You can also enhance items and more importantly, your character: Once a day for free you can roll new stat points. Normally when you level, you get five points to distribute how you see fit, but you can also use the free daily roll, or “Stone of Strange Fate.” That item lets you have a Normal Enhancement roll for each time you use one. Now, bear in mind: When you make this roll, you do not have to keep it. You can hit cancel, but it still uses your roll. Each stat gets rolled, and it can go from -5 to +5 in each of those stats. YES YOU CAN LOSE STATS. If you’re super greedy and unlucky, you can really take some big hits. Thankfully you aren’t locked into them. Also you can use your currency to do it, called a “Gold Enhancement”, or if you have Soul Stones, you can do “Advanced Enhancement.” It feels like the Gold Enhancements were higher rolls over all, but I can’t prove that. Soul Stones are acquired from Daily Login (which starts at 20 minutes from log in, and increases; the longer you’re in, the more you can get a day). Of note: they are shared across your characters. You can also use them for other things like inventory expansion.
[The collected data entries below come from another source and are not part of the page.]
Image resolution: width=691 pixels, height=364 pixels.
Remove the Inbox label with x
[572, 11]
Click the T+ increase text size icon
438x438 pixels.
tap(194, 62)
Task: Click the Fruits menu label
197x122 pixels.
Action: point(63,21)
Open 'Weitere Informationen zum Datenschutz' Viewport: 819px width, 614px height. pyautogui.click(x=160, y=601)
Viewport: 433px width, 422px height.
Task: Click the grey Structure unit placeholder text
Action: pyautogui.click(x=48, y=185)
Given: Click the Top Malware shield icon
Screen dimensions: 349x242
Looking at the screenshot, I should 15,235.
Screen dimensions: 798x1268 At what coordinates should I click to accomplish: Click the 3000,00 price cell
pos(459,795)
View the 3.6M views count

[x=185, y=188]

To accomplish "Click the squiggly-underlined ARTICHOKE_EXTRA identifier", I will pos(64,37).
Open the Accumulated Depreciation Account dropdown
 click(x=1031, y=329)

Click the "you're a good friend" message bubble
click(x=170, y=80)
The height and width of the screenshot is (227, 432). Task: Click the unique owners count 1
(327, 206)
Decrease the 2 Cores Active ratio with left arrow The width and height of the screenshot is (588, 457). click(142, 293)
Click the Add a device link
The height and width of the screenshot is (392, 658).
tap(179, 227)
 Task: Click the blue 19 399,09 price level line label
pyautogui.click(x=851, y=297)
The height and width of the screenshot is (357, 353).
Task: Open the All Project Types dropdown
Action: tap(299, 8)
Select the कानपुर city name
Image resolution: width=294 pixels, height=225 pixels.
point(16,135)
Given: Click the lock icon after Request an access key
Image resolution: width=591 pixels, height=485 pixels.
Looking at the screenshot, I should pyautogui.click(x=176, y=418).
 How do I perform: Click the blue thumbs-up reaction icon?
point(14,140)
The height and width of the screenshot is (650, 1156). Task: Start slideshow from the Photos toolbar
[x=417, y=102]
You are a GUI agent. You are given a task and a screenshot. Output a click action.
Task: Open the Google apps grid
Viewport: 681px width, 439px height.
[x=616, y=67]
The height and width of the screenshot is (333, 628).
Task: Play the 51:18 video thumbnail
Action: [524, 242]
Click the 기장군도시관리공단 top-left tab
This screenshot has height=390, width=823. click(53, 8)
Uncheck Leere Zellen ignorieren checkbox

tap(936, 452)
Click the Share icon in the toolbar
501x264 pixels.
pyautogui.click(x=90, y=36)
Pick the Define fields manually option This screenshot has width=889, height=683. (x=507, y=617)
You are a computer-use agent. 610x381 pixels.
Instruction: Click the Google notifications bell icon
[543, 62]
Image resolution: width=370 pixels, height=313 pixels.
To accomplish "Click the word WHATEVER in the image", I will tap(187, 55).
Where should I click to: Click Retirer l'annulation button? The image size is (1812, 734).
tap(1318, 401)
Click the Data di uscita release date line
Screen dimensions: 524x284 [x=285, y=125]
When it’s all said and done, there’s a ton going on here: an interesting story, dungeons, raids, battlegrounds, class arena, team arena, crafting, world exploring, so much to see and do. It feels pretty linear, but that’s not so bad when you get down to it. I tested the game in its initial beta phase, but it looks like more testing is starting up right now. It’s fun; not too easy, not too challenging. The classes offer a different enough experience to make alting fun. I tried a few and didn’t come across any I disliked. While it may or may not have been a success in the Asian market, I have a feeling it will have a decent reception here. Is it a “WoW Killer”? Anyone who has read my work knows I don’t believe such a thing exists. Not because WoW is the best game on the market, but because any game that seeks out to kill another game invariably fails. I can see the argument for it being the Asian Warcraft though. It won’t turn the world on its head, but it will be fun, vibrant, and entertaining. It does have a “Cash Shop” button, but the only thing that showed up were some Stones of Strange Fate that I didn’t grab earlier. I suppose it will have items to buy with real money later, but I can’t report on that until it happens. Until then, look forward to the Open Beta!